Przy okazji sprawy związanej z przelotami Marka Kuchcińskiego, który ostatecznie zrezygnował z pełnienia funkcji Marszałka Sejmu, zostały przypomniane podobne podróże lotnicze Donalda Tuska i Ewy Kopacz. Jednak według Grabca informacje związane z tą kwestią “nigdy nie stanowiły tajemnicy”, a wszelkie dane były podawane opinii publicznej. Przy okazji rzecznik PO stwierdził, że zajmowanie się tematem przelotów Donalda Tuska jest “zabawą w archiwistę”.
Jego słowa nie spodobały się Anicie Czerwińskiej.
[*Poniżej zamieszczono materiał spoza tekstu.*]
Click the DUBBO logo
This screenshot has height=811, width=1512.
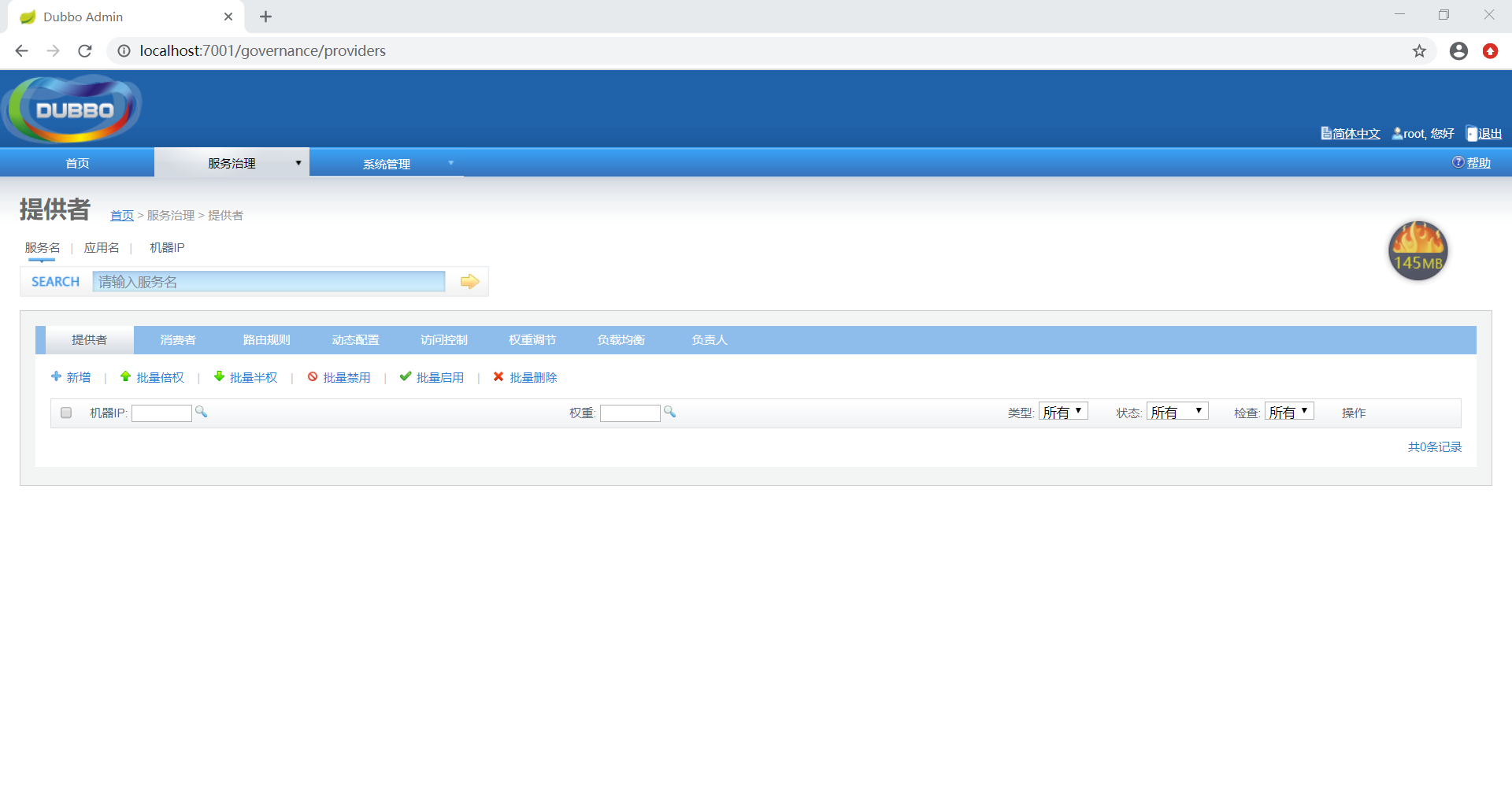(x=73, y=109)
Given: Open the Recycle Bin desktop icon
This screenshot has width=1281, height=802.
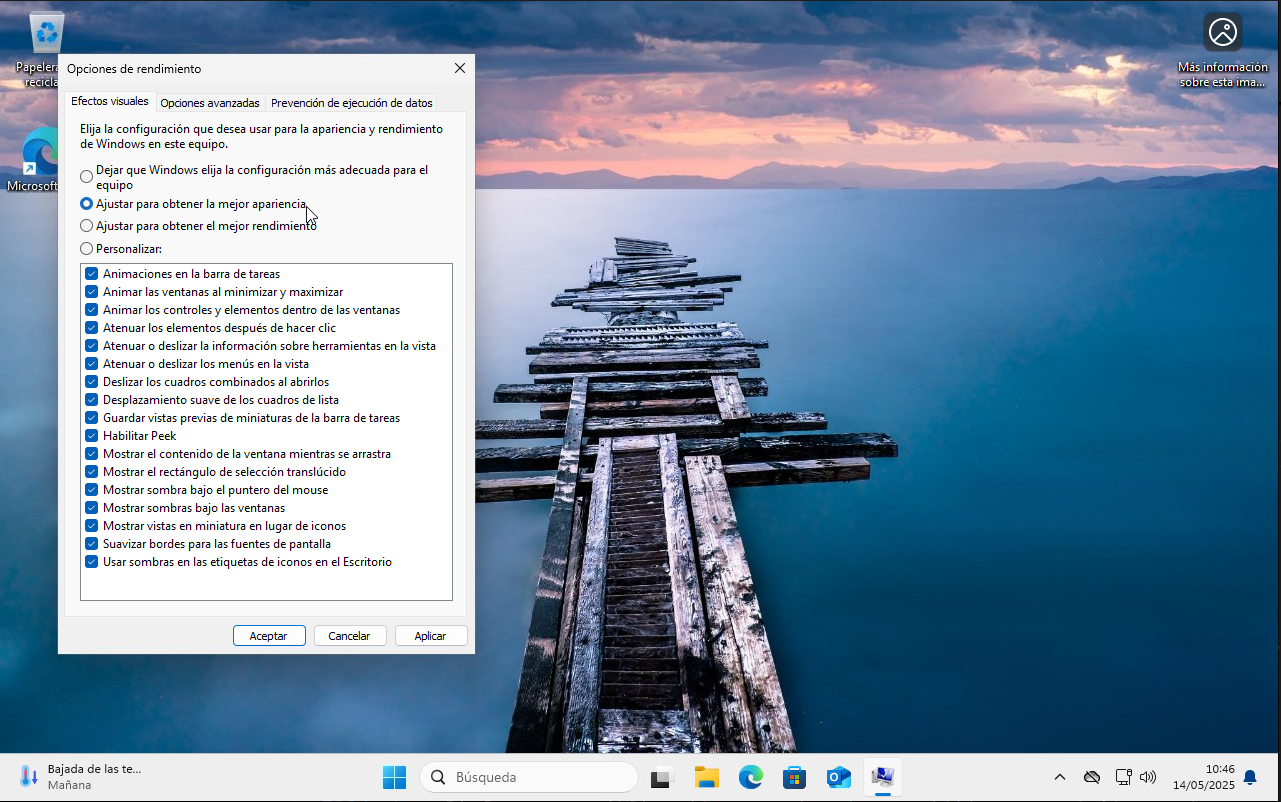Looking at the screenshot, I should (46, 35).
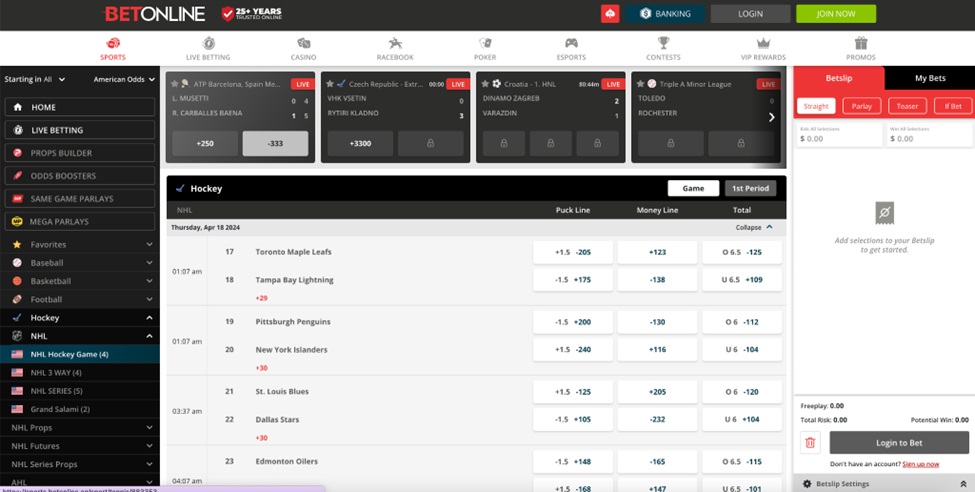The height and width of the screenshot is (492, 975).
Task: Click the Sign up now link
Action: pos(920,464)
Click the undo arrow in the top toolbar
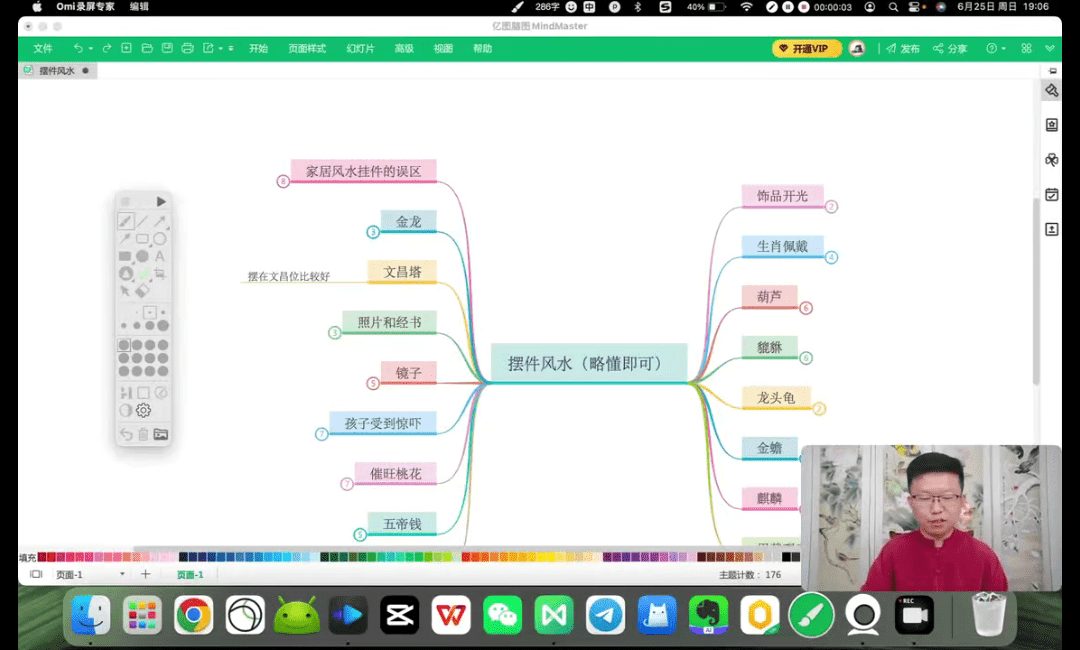The height and width of the screenshot is (650, 1080). click(77, 48)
Podczas piątkowej konferencji rzeczniczka Prawa i Sprawiedliwości uznała, że działaczom Platformy udało się “wspiąć na Himalaje hipokryzji”.
– Panowie, loty, które dotyczyły polityków PO, chcą przenieść do archiwum, nie da się tego przenieść do archiwum. Nie ma czegoś takiego jak archiwum w polityce – podkreślała posłanka PiS. – Skoro opinia publiczna domaga się wyjaśnienia wszystkich tych kwestii związanych z lotami, to będziemy to wyjaśniać – mówiła polityk.
Rzeczniczka PiS-u powiedziała również, iż jej zdaniem to za czasów rządów PO dochodziło do “masowego wykorzystywania samolotów”.
– Proszę państwa, jeśli chodzi o kwestie szczegółowe dotyczące dokumentów, proszę się zwracać do Kancelarii. Na pewno nie będzie tak, żeby przenosić do archiwum wybiórczo te dokumenty, które dotyczą Platformy Obywatelskiej, bo Platforma sobie tak życzy. To jest hipokryzja – odpowiedziała Czerwińska na pytanie związane z publikacją pełnego wykazu lotów marszałka Kuchcińskiego.